__PARTS OF THE EXERCISE__
(1) Revise the RDF semantics passage by reproducing everything from "If we replace" down to "the entailment fails.)", with "interpretation" replaced by "model".
(2) Extend the RDF semantics passage past its last sentence.

__SELECTION__
It is convenient to define the vocabulary of an RDF expression to be 
the set of 'names' in it which are 'free'. The vocabulary of a triple 
is the set of <uriref>s and <anonNode>s in the triple; the vocabulary 
of a set of triples is the union of the vocabularies of the triples 
in the set; and the vocabulary of a document E is the set of 
<urirefs> in the vocabulary of set(E). The anonNodes of a document 
are bound and are not part of the vocabulary. (The correspondence to 
the earlier usage of this word is that the vocabulary of an 
interpretation of an expression must contain the vocabulary of the 
expression in order for the interpretation to give a well-defined 
value to the expression.)

4. Terminology

We say that I satisfies E if I(E)=true, and that E entails E' iff 
every interpretation which satisfies E also satisfies E'.

More subtle relationships require some definitions. (These are 
standard mathematical definitions for arbitrary mappings, given here 
for completeness.) If M is a subset of the vocabulary of I, define 
I\M to be the restriction of I to M, ie I\M(x)=I(x) on M. We will 
also say that I is an extension of I\M. If I and I' have the same 
restriction to the intersection of their vocabularies, then say they 
are compatible, and define the union I+I' of I and I' to be the 
interpretation whose vocabulary is the union of the vocabularies of I 
and of I', and which agrees with them on their vocabularies, ie 
(I+I')(x)=I(x) or =I'(x) wherever the latter are defined. Notice that 
if vocab(I) contains no anonNodes, then I[A] = I+A. Obviously, I 
satisfies E iff I\vocabulary(E) satisfies E.

5. Skolemisation

If we replace an anonNode by a uriref, the result is not entailed by 
the original document. In fact, in general, if E' contains any 
urirefs not contained in E then E cannot entail E'.  For example, the 
document containing the single triple
<foo> <baz> _:xxx
obviously bears some relation to the triple
<foo> <baz> <bar>
but it does not entail it, since the interpretation
{1,2}/1->{<1,1>}/{foo->1,baz->1,bar->2}
satisfies the first document but not the second. (Notice this 
interpretation assigns a value to something - <bar> - outside the 
vocabulary of the first document, which is how the entailment fails.)

__RECORDED INFORMATION__
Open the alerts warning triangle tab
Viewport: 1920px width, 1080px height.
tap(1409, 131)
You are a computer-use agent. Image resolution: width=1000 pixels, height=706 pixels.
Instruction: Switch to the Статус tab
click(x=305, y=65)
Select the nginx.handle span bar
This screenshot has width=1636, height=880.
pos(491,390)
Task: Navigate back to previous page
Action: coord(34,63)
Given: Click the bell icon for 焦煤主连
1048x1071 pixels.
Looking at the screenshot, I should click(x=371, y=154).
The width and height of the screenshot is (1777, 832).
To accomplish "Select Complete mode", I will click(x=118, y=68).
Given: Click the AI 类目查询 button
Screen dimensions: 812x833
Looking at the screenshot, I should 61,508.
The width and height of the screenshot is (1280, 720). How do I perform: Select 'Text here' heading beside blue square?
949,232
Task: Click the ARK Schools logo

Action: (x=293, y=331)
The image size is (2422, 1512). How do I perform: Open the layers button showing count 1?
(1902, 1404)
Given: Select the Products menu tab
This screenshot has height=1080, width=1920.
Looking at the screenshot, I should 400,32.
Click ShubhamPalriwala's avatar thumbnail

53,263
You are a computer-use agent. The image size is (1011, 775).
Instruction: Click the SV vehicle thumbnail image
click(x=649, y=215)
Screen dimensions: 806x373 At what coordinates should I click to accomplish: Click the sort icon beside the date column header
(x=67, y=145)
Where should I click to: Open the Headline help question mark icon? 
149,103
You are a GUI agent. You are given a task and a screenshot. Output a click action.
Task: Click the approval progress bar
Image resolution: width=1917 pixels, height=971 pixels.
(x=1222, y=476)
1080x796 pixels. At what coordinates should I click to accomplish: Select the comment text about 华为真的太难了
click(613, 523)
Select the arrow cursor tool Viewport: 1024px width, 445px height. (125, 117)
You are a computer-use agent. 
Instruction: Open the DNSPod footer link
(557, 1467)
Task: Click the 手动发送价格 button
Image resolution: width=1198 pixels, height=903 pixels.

__RESULTS FOR THE EXERCISE__
(1)
If we replace an anonNode by a uriref, the result is not entailed by 
the original document. In fact, in general, if E' contains any 
urirefs not contained in E then E cannot entail E'.  For example, the 
document containing the single triple
<foo> <baz> _:xxx
obviously bears some relation to the triple
<foo> <baz> <bar>
but it does not entail it, since the model
{1,2}/1->{<1,1>}/{foo->1,baz->1,bar->2}
satisfies the first document but not the second. (Notice this 
model assigns a value to something - <bar> - outside the 
vocabulary of the first document, which is how the entailment fails.)

(2)
However, the second triple entails the first document, since any 
interpretation which satisfies <foo> <bar> <baz> can be used to make 
the first document true by restricting it to the smaller vocabulary 
and assigning the interpretation of <bar> to the anonNode to provide 
a suitable I[A] mapping. More significantly, any RDF expression which 
is entailed by the second triple and does not contain <bar> is also 
entailed by the first document.

To see why, suppose E'' is such an expression and I is an 
interpretation on {<foo>,<bar>} which satisfies the first document. 
Then there must be a mapping A from _:xxx to the universe of I such 
that I+A satisfies the first triple. Define I' on the second triple 
by I'(<bar>)=A(_:xxx), then I' satisfies the second triple, so it 
must satisfy E''; but E'' does not contain <bar>, so it must be 
satisfied by I'\{<foo>,<bar>}, which is I; so, I satisfies E''; but I 
was arbitrary, so, E'' is entailed by the first document. QED.

This is in fact a general result. We can characterise skolemisation 
as follows. Consider a document E and another sk(E) got from E by 
replacing all its anonNodes by urirefs drawn from a 'new' vocabulary 
V which does not intersect vocab(E). Then sk(E) entails E, and if E' 
is any expression with no vocabulary in V and sk(E) entails E', then 
E entails E'. (The proof follows exactly the special case given in 
the previous paragraph, but takes longer to state because it has to 
refer to anon(E).) Notice that since sk(E) contains no anonNodes, 
I(sk(E))=I(set(sk(E))) for any I, so there is no need to distinguish 
a skolemised document from its set of triples.
The key to proper skolemisation is the use of skolem names which are 
guaranteed to never occur in any other document, thereby ensuring 
that any other expression in any other document which is entailed by 
the skolem form is also entailed by the original existential form. 
(The reverse follows trivially.) This is the sense in which anonNodes 
used in asserted triples can be replaced by urirefs without any 
significant 'loss of content', if the document is considered to be an 
assertion.

6. Entailment

In this section we give a few basic results about entailment in RDF. 
(Note, these results do not take account of extra semantic 
restrictions imposed by rdfs, and will be reconsidered when those are 
introduced.) Since the language is so simple, entailment can be 
recognized by relatively simple syntactic comparisons. The two basic 
forms of valid proof step in RDF are, in logical terms, the inference 
of P from P and Q, and the inference of (exists (?x) (foo ?x)) from 
(foo baz).  Proofs are given in an appendix.

Lemma 1. (subset lemma) Suppose E and E' are sets of triples (not 
documents!). Then E entails E' iff E  contains E'.

The basic insight here is that the triples in a set (ie with no 
existential quantification) can be assigned interpretations 
essentially independently of one another simply by adjusting the 
extensions of the properties; there is no 'connection' between the 
truth of one triple and the truth of another. This in turn is a 
reflection of the fact that one cannot express the material 
conditional in RDF, because RDF has no disjunction.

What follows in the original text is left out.